The display element according to claim 1, wherein: 9. A multi-layer display element in which a plurality of display layers are stacked, comprising a resin substrate for sandwiching or supporting the display layer, and one surface of the substrate having SiO _x (0 <x ≦ 2) or a gas barrier layer made of Al ₂ O ₃ and indium (I
n), a transparent electrode made of an amorphous oxide containing zinc (Zn) and oxygen (O) as essential constituent elements are formed in this order from the substrate side, and an anchor is provided between the substrate and the gas barrier layer. A multilayer display element, wherein layers are arranged. 10. A multi-layer display element in which a plurality of display layers are stacked, comprising a resin substrate for sandwiching or supporting the display layer, wherein one side of the substrate has SiO _x (0 <x ≦ 2) or a gas barrier layer made of Al ₂ O ₃ is formed. On the other surface of the substrate, indium (In), zinc (Zn) and oxygen (O) are essential constituent elements. And a transparent electrode made of an amorphous oxide. 11. A multi-layer display element in which a plurality of display layers are stacked, comprising a resin substrate for sandwiching or supporting the display layer, wherein one side of the substrate has SiO _x (0 <x ≦ 2) or a gas barrier layer made of Al ₂ O ₃ and indium (I
n), a transparent electrode made of an amorphous oxide containing zinc (Zn) and oxygen (O) as essential constituent elements are formed in this order from the substrate side, and a hard electrode is formed on the other surface of the substrate. A multi-layer display element comprising a coating layer. 12. A multi-layer display element in which a plurality of display layers are stacked, comprising a resin substrate for sandwiching or supporting the display layer, and one surface of the substrate having SiO _x (0 <x ≦ 2) or a gas barrier layer made of Al ₂ O ₃ and a hard coat layer are formed in this order from the substrate side, and indium (In) and zinc are formed on the other surface of the substrate.
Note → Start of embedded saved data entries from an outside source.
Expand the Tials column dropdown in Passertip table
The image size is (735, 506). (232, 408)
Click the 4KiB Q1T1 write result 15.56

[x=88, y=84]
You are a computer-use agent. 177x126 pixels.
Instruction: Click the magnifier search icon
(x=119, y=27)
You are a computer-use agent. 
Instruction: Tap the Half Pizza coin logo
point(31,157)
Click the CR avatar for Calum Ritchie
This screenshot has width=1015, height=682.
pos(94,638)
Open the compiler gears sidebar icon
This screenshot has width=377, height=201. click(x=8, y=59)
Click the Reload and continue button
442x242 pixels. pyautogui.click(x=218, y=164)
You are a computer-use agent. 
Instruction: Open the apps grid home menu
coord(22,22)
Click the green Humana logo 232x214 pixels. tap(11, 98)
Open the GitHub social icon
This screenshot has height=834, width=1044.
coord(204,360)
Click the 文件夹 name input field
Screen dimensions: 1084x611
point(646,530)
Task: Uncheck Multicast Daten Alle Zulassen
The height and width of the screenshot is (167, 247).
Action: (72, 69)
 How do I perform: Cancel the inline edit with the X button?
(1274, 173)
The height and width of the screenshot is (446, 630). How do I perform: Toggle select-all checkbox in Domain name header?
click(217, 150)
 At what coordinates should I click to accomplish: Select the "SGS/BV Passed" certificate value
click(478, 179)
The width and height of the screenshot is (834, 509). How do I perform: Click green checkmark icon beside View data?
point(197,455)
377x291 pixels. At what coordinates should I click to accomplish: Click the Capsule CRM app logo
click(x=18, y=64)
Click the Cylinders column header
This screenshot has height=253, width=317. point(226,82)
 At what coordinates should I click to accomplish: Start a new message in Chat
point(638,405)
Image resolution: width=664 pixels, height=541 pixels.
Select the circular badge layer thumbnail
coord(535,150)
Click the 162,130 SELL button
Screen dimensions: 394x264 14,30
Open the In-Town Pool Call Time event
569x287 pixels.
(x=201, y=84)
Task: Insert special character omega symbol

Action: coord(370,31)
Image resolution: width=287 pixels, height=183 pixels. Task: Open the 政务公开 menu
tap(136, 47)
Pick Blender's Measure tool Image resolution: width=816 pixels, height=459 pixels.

A multilayer display element comprising a transparent electrode formed of an amorphous oxide containing (Zn) and oxygen (O) as essential constituent elements. 13. The display device according to claim 1, wherein said amorphous oxide further contains at least one kind of halogen. 14. The multi-layer display element according to claim 9, wherein said amorphous oxide further contains at least one kind of halogen. 15. The display device according to claim 1, wherein the display layer is a liquid crystal layer containing a liquid crystal. 16. The multi-layer display device according to claim 9, wherein said display layer is a liquid crystal layer containing a liquid crystal. 17. The display device according to claim 1, wherein said display layer is an organic light emitting film.
9. The display element according to any one of items 1 to 8. 18. The display device according to claim 9, wherein said display layer is an organic light emitting film.
13. The multilayer display element according to any one of items 1 to 12.